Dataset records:
== == ==
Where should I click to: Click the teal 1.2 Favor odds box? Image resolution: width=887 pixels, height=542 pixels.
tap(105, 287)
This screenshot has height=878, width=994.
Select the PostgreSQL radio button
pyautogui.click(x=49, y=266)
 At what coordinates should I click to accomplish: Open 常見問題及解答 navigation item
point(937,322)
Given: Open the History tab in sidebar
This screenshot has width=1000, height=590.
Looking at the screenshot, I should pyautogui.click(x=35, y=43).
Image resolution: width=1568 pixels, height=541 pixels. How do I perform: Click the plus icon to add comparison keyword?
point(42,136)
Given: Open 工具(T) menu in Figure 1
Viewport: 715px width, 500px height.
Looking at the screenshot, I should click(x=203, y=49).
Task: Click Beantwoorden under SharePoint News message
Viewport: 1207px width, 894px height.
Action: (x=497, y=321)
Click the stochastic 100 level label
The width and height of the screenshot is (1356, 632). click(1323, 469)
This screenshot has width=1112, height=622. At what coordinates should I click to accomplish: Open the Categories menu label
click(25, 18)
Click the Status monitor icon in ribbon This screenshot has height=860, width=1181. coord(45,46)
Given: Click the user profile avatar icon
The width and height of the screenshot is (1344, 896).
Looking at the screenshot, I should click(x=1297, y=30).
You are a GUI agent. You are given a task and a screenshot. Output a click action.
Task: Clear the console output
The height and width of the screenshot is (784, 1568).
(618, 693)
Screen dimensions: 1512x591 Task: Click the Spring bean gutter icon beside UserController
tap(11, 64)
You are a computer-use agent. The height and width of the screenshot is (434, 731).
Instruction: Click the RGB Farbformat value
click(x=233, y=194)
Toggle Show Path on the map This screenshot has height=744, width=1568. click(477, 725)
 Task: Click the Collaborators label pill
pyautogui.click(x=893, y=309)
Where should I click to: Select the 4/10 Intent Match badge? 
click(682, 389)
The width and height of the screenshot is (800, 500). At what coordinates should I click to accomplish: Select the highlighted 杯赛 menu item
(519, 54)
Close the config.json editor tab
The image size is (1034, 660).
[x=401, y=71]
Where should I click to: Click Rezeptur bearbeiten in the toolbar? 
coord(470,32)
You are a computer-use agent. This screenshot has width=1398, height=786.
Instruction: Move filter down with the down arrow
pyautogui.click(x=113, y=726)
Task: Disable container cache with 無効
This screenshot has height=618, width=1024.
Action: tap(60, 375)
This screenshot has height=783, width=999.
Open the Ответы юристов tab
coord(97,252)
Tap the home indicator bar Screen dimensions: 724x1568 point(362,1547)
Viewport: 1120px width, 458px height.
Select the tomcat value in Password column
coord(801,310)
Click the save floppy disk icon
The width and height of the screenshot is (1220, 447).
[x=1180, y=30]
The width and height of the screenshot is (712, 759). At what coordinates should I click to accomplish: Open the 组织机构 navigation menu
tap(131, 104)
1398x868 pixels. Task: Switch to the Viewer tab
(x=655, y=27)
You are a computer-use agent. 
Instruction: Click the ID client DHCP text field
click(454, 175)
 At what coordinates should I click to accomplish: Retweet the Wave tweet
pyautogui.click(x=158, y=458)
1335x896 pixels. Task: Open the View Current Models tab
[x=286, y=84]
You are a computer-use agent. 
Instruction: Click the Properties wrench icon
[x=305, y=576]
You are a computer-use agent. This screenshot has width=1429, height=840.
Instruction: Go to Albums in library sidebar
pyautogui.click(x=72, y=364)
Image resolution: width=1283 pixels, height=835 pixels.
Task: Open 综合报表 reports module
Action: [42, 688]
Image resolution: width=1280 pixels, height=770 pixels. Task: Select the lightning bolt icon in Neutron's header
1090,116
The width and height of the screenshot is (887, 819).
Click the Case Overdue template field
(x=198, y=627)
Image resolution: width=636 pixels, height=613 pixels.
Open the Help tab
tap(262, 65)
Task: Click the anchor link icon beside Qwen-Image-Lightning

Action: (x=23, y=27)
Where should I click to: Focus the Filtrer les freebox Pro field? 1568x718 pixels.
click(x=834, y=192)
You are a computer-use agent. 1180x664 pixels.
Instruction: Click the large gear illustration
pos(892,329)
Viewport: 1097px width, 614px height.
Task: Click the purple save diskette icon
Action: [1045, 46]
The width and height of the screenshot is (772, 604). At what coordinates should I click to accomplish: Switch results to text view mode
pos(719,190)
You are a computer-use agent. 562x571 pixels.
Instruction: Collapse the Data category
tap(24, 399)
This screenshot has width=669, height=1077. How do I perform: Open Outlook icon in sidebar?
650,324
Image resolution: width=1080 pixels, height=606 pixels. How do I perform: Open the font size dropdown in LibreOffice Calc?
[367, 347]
== == ==
WORK TO BE COMPLETED:
Could you give back only the material from its start through the line with "Looking at the screenshot, I should click(x=203, y=49).", swapping "History" for "Bookmarks" and keeping everything else unchanged?

EXERCISE RESPONSE:
Where should I click to: Click the teal 1.2 Favor odds box? Image resolution: width=887 pixels, height=542 pixels.
tap(105, 287)
This screenshot has height=878, width=994.
Select the PostgreSQL radio button
pyautogui.click(x=49, y=266)
 At what coordinates should I click to accomplish: Open 常見問題及解答 navigation item
point(937,322)
Given: Open the Bookmarks tab in sidebar
This screenshot has width=1000, height=590.
Looking at the screenshot, I should pyautogui.click(x=35, y=43).
Image resolution: width=1568 pixels, height=541 pixels. How do I perform: Click the plus icon to add comparison keyword?
point(42,136)
Given: Open 工具(T) menu in Figure 1
Viewport: 715px width, 500px height.
Looking at the screenshot, I should click(x=203, y=49).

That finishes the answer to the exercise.